(Direction 1) Rescale the coordinates in the answers of the listing by 2.35, rounding to whole numbers with halves rounded up. Begin at the listing line that contains "601x549 pixels. Task: Click", continue to the end of the listing, and reproduce those lines with their requests unchanged and without the pictures.

(Document extract)
★ ★ ★ ★ ★
The following chart indicates Pembina's major subsidiaries, including their jurisdictions of formation and the percentage of common equity or other ownership interest owned, or controlled or directed, directly or indirectly, by Pembina or its subsidiaries.

Principal Subsidiaries Jurisdiction of Incorporation/Organization Ownership
Pouce Coupé Pipe Line Ltd. Canada (Federal) 100%
Plateau Pipe Line Ltd. Alberta 100%
Alberta Oil Sands Pipeline Ltd. Alberta 100%
Pembina Marketing Ltd. Alberta 100%
Pembina Gas Services Ltd. Alberta 100%
Pembina Pipeline Alberta 100%
Pembina West Limited Partnership Alberta 100%
Pembina North Limited Partnership Alberta 100%
Pembina Oil Sands Pipeline L.P. Alberta 100%
Pembina Midstream Limited Partnership Alberta 100%
Pembina Gas Services Limited Partnership Alberta 100%
Pembina NGL Corporation Alberta 100%
Pembina Facilities NGL LP Alberta 100%
Pembina Empress NGL Partnership Alberta 100%
Pembina Resource Services Canada Alberta 100%
Pembina Infrastructure and Logistics LP Alberta 100%
Pembina Resource Services (U.S.A.) Michigan, US 100%

 

Amended Articles

On March 27, 2012, Pembina filed articles of amendment under the ABCA to increase the maximum number of directors of Pembina from nine to eleven after receiving Shareholder approval for such amendment.
★ ★ ★ ★ ★
(Direction 2) List every subsidiary in the chart whose name contains the words "Limited Partnership."

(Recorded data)
★ ★ ★ ★ ★
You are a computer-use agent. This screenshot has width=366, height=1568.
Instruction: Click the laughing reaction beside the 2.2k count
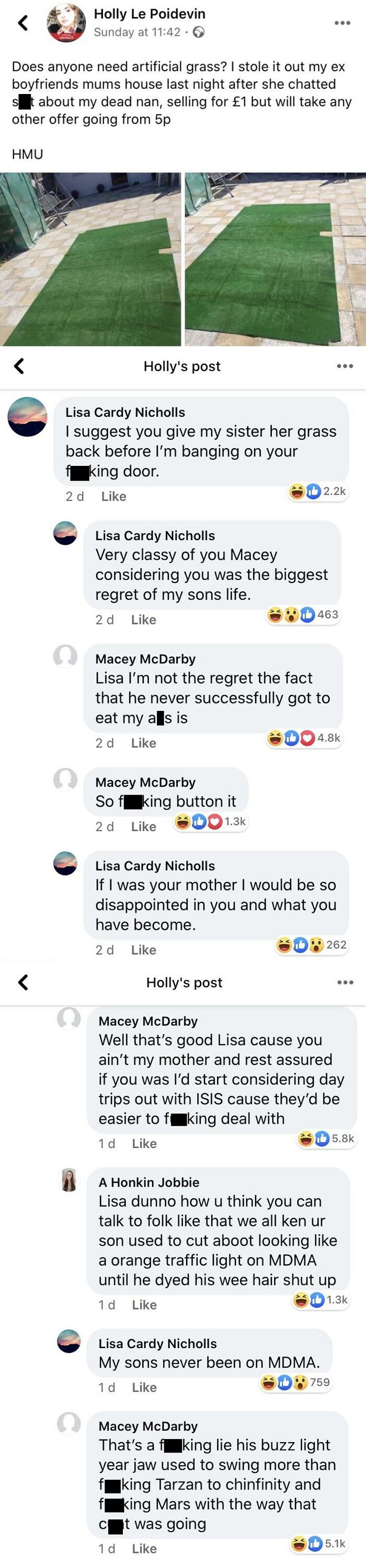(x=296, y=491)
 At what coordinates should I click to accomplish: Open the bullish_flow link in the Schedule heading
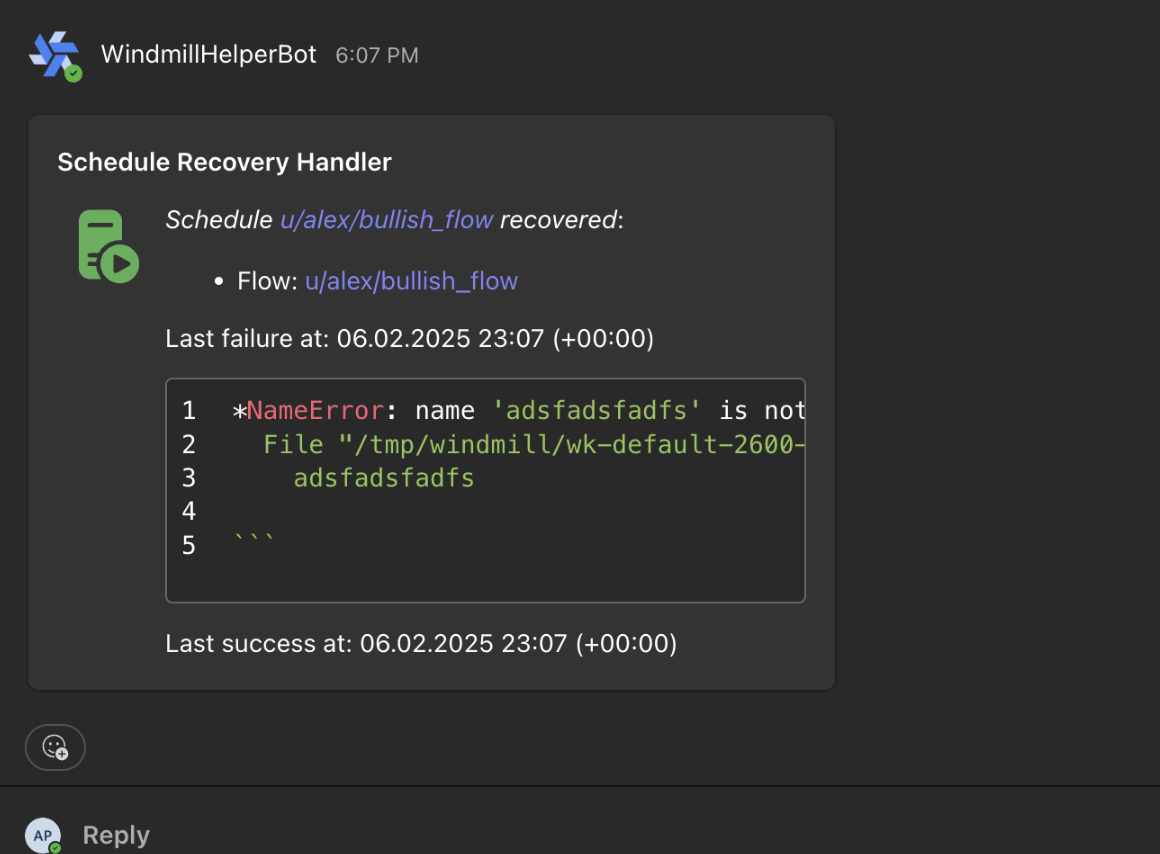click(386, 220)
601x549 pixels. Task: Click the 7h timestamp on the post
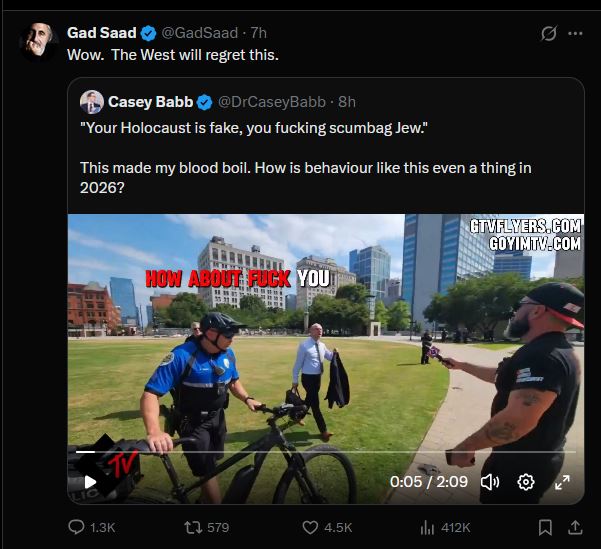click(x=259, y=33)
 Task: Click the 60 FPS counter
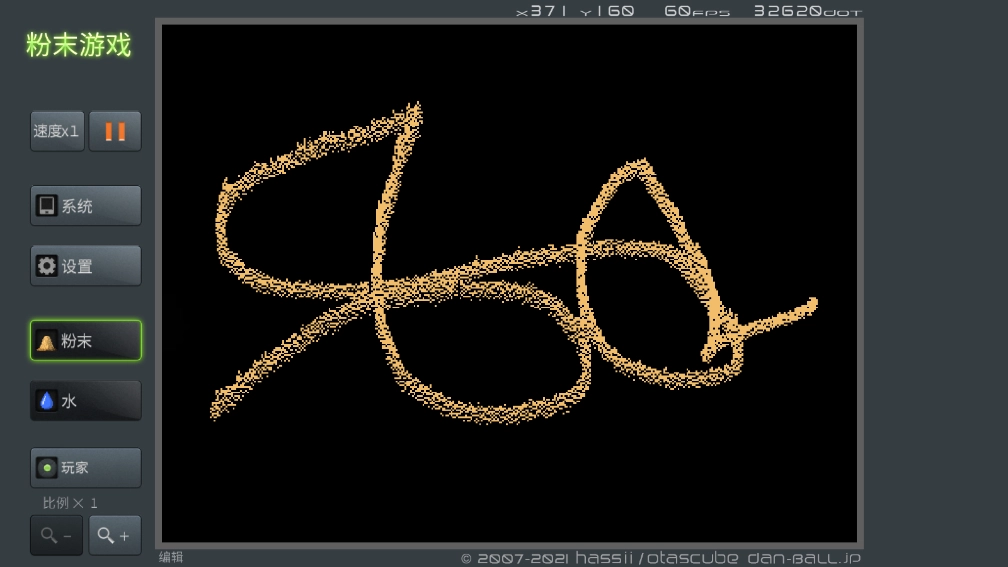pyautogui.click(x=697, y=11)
★ ★ ★ ★ ★
(Full solution 1)
601x549 pixels. Task: Click the 7h timestamp on the post
click(x=609, y=78)
 Task: Click the 60 FPS counter
pyautogui.click(x=1638, y=26)

(Full solution 2)
Pembina West Limited Partnership
Pembina North Limited Partnership
Pembina Midstream Limited Partnership
Pembina Gas Services Limited Partnership